Benmosche, Who Led AIG After Bailout, Dies at 70
Former AIG President and CEO Robert Benmosche, who led the insurer’s turnaround after its $182 billion government bailout, has died of lung cancer at age 70, the company announced.
The company says Benmosche died on Feb. 27 at NYU Langone Medical Center.
Benmosche became AIG’s CEO in August 2009. The company disclosed his cancer diagnosis in October 2010, saying he was undergoing “aggressive” chemotherapy without disclosing the type of cancer. Peter Hancock replaced Benmosche on Sept. 1, 2014.
American Insurance Group Inc. was bailed out at the height of the 2008 financial crisis after its near collapse when the subprime mortgage bubble burst. The company paid back that bailout and it says the government received a profit of almost $23 billion.
A statement from Benmosche’s family said he “engineered one of the most extraordinary corporate turnarounds in American financial history.”
Benmosche was born May 29, 1944, in the borough of Brooklyn.
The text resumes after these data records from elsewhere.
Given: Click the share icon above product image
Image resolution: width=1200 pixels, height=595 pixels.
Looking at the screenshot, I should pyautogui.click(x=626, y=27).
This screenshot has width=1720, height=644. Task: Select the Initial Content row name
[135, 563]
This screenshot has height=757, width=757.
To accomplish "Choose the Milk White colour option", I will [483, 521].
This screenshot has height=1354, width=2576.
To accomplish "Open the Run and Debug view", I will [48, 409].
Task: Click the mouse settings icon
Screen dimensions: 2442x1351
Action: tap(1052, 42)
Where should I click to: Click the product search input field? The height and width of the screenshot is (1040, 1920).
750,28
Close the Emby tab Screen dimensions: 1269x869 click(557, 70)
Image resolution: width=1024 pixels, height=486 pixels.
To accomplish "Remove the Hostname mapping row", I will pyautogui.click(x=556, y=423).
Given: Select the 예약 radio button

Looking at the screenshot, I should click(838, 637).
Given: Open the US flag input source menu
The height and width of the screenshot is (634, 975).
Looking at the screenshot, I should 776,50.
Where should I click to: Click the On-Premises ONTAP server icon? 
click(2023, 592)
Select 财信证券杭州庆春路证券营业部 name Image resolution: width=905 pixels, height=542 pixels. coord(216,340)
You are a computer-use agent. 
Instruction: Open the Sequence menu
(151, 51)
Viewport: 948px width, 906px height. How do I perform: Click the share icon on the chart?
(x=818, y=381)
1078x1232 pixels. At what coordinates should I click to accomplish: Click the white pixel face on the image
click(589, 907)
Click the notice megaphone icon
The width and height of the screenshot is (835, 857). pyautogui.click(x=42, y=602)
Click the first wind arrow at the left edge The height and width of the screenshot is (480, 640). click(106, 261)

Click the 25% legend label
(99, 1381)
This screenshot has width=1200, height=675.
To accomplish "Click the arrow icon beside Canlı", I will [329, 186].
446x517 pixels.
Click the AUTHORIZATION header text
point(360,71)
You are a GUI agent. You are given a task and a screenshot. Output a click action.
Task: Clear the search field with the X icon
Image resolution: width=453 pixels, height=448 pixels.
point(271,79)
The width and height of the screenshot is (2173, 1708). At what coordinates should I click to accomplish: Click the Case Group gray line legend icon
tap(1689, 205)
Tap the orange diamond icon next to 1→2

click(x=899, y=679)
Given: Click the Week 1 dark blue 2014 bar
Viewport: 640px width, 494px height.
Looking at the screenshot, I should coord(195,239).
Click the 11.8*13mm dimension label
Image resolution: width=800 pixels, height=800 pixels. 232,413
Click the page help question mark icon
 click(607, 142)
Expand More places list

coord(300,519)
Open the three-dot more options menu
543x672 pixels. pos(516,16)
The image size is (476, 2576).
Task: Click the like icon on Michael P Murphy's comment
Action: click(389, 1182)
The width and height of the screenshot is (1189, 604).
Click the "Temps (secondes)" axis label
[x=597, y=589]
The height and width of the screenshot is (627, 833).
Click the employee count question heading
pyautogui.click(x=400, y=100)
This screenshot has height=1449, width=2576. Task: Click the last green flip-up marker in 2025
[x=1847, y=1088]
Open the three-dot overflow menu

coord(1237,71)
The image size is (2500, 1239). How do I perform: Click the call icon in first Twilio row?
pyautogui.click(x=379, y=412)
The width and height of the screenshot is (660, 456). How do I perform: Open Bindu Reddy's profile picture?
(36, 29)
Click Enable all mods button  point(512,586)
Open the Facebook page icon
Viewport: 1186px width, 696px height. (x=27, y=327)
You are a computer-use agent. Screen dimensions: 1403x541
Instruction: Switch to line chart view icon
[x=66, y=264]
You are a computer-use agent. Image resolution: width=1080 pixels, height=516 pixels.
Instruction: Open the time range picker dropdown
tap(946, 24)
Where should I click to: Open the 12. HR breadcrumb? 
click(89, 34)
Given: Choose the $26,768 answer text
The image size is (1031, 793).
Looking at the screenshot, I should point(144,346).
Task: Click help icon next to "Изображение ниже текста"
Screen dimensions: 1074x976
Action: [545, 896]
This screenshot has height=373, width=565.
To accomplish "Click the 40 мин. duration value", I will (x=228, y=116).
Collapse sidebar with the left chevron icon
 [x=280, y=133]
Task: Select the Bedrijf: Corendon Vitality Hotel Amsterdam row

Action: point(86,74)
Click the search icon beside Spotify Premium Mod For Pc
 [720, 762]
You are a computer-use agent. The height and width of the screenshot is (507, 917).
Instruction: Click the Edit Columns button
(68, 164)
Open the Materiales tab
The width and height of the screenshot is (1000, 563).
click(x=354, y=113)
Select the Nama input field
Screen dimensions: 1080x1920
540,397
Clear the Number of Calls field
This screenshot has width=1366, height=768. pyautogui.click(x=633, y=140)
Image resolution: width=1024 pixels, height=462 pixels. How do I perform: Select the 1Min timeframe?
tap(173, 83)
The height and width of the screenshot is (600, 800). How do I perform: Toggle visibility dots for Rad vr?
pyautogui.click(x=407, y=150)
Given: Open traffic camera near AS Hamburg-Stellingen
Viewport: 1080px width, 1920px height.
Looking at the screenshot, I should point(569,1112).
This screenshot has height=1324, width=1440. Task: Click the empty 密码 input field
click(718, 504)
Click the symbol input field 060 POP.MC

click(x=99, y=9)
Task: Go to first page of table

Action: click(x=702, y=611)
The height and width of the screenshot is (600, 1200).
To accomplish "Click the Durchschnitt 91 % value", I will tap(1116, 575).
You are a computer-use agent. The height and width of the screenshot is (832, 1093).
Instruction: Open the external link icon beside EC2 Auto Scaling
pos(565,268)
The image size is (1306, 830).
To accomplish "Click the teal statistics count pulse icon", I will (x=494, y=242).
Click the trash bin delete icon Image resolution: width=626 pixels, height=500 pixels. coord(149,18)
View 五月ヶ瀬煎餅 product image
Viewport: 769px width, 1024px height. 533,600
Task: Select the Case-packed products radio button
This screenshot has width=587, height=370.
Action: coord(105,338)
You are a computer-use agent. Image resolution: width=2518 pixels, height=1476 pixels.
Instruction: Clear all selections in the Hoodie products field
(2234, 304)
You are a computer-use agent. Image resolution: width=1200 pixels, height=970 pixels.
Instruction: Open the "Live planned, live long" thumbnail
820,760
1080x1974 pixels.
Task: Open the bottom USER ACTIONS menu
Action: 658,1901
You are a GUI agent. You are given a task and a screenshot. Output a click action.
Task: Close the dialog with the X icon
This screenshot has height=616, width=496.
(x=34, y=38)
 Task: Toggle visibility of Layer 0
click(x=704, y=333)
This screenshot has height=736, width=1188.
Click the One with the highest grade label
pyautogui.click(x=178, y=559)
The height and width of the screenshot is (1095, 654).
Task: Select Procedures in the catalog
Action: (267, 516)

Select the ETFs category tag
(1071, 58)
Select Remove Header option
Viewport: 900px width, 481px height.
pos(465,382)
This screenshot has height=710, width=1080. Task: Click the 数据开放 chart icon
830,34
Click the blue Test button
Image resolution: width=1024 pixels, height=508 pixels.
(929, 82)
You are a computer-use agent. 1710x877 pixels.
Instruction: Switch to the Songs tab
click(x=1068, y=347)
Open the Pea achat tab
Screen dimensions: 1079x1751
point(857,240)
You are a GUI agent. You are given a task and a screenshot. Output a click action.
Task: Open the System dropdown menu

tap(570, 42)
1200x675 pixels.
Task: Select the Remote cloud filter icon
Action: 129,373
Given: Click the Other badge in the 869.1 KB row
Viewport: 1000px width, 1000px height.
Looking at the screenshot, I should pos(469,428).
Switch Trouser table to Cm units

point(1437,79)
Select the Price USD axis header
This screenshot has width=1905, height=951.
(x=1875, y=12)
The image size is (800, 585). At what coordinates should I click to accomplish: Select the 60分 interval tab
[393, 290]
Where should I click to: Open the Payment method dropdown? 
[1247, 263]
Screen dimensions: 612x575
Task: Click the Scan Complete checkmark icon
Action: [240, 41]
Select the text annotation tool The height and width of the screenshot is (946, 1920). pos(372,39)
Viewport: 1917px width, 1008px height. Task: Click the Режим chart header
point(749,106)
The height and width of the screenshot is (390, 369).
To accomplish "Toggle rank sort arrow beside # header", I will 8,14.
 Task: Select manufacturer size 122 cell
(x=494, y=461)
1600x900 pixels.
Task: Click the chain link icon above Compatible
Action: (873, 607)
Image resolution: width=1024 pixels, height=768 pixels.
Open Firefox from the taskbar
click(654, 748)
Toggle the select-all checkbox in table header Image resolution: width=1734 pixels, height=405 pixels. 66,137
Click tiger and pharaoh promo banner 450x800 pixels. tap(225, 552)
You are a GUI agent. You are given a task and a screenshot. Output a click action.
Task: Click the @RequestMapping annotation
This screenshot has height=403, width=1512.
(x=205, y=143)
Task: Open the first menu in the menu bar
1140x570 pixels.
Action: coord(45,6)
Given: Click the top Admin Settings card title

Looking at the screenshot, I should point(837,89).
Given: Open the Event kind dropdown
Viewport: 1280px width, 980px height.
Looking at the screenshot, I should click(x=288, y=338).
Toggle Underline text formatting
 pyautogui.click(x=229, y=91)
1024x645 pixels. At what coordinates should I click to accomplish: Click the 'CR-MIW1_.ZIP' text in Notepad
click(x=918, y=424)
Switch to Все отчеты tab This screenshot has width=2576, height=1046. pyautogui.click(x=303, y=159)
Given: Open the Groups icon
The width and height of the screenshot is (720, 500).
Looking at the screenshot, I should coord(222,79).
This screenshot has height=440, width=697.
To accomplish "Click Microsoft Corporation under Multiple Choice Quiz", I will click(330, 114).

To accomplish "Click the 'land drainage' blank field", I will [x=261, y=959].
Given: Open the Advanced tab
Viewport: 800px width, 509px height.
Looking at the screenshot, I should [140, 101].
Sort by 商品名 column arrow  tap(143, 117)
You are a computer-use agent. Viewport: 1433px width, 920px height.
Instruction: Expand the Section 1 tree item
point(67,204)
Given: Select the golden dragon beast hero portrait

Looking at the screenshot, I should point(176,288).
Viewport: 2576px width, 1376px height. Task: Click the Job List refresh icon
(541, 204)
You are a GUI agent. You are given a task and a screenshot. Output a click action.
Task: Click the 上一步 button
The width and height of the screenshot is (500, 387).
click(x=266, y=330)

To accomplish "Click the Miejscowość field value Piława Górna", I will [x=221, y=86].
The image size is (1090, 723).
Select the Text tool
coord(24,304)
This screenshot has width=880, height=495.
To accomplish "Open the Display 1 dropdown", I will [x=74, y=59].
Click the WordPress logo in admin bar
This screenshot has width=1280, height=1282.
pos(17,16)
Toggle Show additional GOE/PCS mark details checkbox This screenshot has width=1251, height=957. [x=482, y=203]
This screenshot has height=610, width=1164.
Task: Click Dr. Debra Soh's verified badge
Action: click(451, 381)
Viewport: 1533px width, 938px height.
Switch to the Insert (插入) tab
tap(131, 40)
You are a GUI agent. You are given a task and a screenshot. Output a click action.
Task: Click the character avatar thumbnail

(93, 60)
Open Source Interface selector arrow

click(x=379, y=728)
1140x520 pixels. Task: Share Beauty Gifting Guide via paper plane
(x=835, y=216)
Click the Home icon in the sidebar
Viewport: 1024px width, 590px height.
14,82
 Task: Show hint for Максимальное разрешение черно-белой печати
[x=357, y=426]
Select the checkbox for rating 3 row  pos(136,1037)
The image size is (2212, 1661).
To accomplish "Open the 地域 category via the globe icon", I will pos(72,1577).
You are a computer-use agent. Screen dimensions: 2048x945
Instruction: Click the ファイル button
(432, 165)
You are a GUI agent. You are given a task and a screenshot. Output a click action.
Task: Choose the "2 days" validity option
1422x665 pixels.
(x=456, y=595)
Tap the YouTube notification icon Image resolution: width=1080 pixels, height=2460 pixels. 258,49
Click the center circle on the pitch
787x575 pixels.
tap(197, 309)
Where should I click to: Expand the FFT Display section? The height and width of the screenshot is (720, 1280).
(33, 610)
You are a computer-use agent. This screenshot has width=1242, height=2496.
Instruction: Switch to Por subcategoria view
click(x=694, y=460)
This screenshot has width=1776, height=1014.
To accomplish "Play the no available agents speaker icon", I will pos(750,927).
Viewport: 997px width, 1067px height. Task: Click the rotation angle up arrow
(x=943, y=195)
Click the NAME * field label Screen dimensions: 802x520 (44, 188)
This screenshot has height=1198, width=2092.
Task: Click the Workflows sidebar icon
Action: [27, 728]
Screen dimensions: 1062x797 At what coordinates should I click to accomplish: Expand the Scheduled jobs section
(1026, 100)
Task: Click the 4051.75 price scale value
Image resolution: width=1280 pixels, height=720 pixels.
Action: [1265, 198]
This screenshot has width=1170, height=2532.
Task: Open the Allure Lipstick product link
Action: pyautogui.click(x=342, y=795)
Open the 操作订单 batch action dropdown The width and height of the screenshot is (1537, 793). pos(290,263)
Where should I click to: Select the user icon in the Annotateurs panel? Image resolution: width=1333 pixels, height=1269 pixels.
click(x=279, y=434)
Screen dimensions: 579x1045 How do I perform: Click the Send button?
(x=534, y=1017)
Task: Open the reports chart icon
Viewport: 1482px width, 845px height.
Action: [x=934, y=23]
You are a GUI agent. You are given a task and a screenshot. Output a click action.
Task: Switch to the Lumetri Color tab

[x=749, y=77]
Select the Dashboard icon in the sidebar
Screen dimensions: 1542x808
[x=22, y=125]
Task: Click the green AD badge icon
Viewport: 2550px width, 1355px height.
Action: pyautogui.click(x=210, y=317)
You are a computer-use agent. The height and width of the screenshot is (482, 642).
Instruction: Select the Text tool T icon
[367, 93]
According to a statement released by his family, his parents, Lillian and Daniel, later ran a restaurant and rented out cabins. When his father died in 1954, his mother was saddled with $250,000 in debt. Benmosche later worked in his family’s motel business, drove delivery trucks for Coca-Cola, and served in the U.S. Army in South Korea.
Benmosche later became CEO of MetLife and led the company when it went public in 2000. He retired in 2006 and established a vineyard near his villa in Dubrovnik, Croatia, before the Obama administration recruited him to take over AIG.